◆ The records
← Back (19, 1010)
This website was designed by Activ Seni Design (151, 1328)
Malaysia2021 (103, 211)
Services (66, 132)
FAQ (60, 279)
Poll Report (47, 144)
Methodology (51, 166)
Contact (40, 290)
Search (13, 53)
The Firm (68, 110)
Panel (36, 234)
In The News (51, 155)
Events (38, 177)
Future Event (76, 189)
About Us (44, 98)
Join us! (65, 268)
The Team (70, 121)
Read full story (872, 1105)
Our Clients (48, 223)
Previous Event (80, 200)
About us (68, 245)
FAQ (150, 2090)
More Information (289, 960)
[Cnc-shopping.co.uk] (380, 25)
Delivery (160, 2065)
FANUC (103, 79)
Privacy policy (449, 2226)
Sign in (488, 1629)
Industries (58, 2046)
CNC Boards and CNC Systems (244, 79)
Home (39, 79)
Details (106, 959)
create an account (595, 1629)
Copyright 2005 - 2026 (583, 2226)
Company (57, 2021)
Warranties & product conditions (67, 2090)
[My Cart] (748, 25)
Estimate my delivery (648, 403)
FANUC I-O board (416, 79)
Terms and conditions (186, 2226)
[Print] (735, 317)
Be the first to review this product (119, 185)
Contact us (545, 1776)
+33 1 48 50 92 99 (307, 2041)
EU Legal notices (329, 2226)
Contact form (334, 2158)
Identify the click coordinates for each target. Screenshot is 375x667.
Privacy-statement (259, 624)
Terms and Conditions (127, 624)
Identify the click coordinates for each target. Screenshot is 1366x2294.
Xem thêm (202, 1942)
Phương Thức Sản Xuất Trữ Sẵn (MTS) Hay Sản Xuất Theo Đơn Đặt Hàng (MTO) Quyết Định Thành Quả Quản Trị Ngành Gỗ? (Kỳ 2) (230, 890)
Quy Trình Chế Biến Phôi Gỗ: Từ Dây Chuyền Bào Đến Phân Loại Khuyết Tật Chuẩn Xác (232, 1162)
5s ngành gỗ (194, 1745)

◆ Work to complete
The range runs from the line with "FANUC (103, 79)" up to and including the line with "Warranties & product conditions (67, 2090)" in the listing above; please write out exactly those lines and nothing more.

◆ Solution to this problem
FANUC (103, 79)
Privacy policy (449, 2226)
Sign in (488, 1629)
Industries (58, 2046)
CNC Boards and CNC Systems (244, 79)
Home (39, 79)
Details (106, 959)
create an account (595, 1629)
Copyright 2005 - 2026 (583, 2226)
Company (57, 2021)
Warranties & product conditions (67, 2090)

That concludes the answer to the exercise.